• WHAT IS EXPECTED:
Only one stretch of the records below should be repeated. It starts with the line containing "#ревматолог (175, 320)" and goes on through the line containing "メールマガジン登録 (302, 2422)", exactly as written.

[Dataset entries]
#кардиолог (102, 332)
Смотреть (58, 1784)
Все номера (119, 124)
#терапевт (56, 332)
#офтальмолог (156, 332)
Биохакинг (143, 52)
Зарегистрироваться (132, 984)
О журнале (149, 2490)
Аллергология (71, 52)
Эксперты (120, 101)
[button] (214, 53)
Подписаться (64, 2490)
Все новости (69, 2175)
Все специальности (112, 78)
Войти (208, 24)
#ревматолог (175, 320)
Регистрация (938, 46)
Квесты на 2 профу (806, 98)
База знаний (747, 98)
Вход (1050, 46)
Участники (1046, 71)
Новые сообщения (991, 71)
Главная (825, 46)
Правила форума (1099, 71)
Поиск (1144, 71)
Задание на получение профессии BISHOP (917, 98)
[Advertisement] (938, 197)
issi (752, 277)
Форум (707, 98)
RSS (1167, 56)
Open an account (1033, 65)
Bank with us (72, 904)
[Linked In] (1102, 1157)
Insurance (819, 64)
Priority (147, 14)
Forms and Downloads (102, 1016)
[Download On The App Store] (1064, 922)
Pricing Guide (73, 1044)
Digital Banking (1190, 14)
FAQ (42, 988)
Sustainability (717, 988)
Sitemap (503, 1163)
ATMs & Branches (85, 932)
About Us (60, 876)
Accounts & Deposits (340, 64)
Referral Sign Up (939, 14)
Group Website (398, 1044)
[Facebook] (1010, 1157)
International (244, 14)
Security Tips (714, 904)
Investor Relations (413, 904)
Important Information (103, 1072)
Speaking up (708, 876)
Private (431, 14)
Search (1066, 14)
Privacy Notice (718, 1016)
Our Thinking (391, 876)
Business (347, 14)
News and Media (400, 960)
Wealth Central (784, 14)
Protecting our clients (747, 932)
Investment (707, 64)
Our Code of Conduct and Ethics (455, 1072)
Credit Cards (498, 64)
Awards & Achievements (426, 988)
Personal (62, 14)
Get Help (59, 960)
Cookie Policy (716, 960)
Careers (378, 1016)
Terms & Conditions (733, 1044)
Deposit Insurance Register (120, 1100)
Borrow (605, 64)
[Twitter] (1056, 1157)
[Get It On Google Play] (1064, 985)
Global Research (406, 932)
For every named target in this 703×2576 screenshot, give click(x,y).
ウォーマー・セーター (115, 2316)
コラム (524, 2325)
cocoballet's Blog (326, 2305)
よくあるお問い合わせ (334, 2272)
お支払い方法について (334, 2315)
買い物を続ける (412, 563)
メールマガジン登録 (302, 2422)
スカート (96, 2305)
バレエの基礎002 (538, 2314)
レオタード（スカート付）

• EXERCISE ANSWER:
#ревматолог (175, 320)
Регистрация (938, 46)
Квесты на 2 профу (806, 98)
База знаний (747, 98)
Вход (1050, 46)
Участники (1046, 71)
Новые сообщения (991, 71)
Главная (825, 46)
Правила форума (1099, 71)
Поиск (1144, 71)
Задание на получение профессии BISHOP (917, 98)
[Advertisement] (938, 197)
issi (752, 277)
Форум (707, 98)
RSS (1167, 56)
Open an account (1033, 65)
Bank with us (72, 904)
[Linked In] (1102, 1157)
Insurance (819, 64)
Priority (147, 14)
Forms and Downloads (102, 1016)
[Download On The App Store] (1064, 922)
Pricing Guide (73, 1044)
Digital Banking (1190, 14)
FAQ (42, 988)
Sustainability (717, 988)
Sitemap (503, 1163)
ATMs & Branches (85, 932)
About Us (60, 876)
Accounts & Deposits (340, 64)
Referral Sign Up (939, 14)
Group Website (398, 1044)
[Facebook] (1010, 1157)
International (244, 14)
Security Tips (714, 904)
Investor Relations (413, 904)
Important Information (103, 1072)
Speaking up (708, 876)
Private (431, 14)
Search (1066, 14)
Privacy Notice (718, 1016)
Our Thinking (391, 876)
Business (347, 14)
News and Media (400, 960)
Wealth Central (784, 14)
Protecting our clients (747, 932)
Investment (707, 64)
Our Code of Conduct and Ethics (455, 1072)
Credit Cards (498, 64)
Awards & Achievements (426, 988)
Personal (62, 14)
Get Help (59, 960)
Cookie Policy (716, 960)
Careers (378, 1016)
Terms & Conditions (733, 1044)
Deposit Insurance Register (120, 1100)
Borrow (605, 64)
[Twitter] (1056, 1157)
[Get It On Google Play] (1064, 985)
Global Research (406, 932)
For every named target in this 703×2576 screenshot, give click(x,y).
ウォーマー・セーター (115, 2316)
コラム (524, 2325)
cocoballet's Blog (326, 2305)
よくあるお問い合わせ (334, 2272)
お支払い方法について (334, 2315)
買い物を続ける (412, 563)
メールマガジン登録 (302, 2422)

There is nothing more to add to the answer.